If there are markers you think that should be considered with priority, there are two ways to indicate/enforce it. 1. Use a vector as the parameter lasso, and set the corresponding entries to 0. In this way, you remove l1-regularization for that gene.

model = UmapL1(lasso=[0., 0., 1e-5, 1e-5, 1e-5, ...])
model.fit(rna_adata.X)

Set must_keep to nonzero values

model.fit(rna_adata.X, must_keep=[1., 1., 0., 0., 0., ...])

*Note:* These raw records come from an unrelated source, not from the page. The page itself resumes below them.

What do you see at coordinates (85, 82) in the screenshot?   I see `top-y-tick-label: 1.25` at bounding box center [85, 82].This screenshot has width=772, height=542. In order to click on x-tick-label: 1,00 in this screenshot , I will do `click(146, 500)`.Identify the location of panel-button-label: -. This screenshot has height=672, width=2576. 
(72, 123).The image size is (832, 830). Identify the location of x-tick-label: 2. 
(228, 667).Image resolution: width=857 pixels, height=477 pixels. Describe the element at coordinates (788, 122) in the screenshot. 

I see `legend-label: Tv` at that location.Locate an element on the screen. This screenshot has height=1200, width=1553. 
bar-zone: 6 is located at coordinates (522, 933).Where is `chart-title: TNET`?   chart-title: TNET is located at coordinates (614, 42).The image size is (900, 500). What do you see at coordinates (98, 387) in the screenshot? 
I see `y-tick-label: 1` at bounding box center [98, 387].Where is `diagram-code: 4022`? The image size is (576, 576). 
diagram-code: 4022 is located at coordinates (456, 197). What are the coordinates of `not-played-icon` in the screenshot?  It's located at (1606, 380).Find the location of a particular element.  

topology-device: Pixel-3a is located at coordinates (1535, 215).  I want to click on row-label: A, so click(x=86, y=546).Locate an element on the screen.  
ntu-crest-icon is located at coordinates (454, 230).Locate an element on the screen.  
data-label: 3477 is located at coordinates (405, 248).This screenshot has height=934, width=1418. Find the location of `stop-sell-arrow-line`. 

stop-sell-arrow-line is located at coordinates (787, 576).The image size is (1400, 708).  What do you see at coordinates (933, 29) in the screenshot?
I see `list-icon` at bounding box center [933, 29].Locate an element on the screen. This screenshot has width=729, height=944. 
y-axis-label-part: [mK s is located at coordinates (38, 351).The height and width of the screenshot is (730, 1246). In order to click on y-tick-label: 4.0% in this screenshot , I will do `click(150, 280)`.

If you wish to use both, the lasso parameter should only contain entires whose must_keep status is zero. For example:

model = UmapL1(lasso=lasso[must_keep == 0])
model.fit(rna_adata.X, must_keep=must_keep)

Tuning

UmapL1.tune(cls, target_n_features,
            X=None, X_teacher=None, batches=None, P=None, beta=None, perplexity=30., n_pcs=None, w=None,
            min_lasso=1e-8, max_lasso=1e-2, tolerance=0, smallest_log10_fold_change=0.1, max_iter=100,
            **kwargs)

All other parameters of scmer.UmapL1 (except for lasso, which is to be tuned) can also be specified.

Full API

Please refer to the documentation of scmer.UmapL1.

All model parameters

n_pcs: If you want to use PCs to calculate the pairwise distances, specify the number of PCs. If you want to use the expression directly, set it to None. Default: None.
w: Initial value of w. Leaving it as None to randomly generate one. Default: None.
owlqn_history_size: History size for OWLQN optimization. Set to a smaller value if you encounter an insufficient memory problem. Default: 100.
n_threads: Number of threads used in calculating pairwise similarity. A linear speed-up is expected so it is recommended to use all CPUs.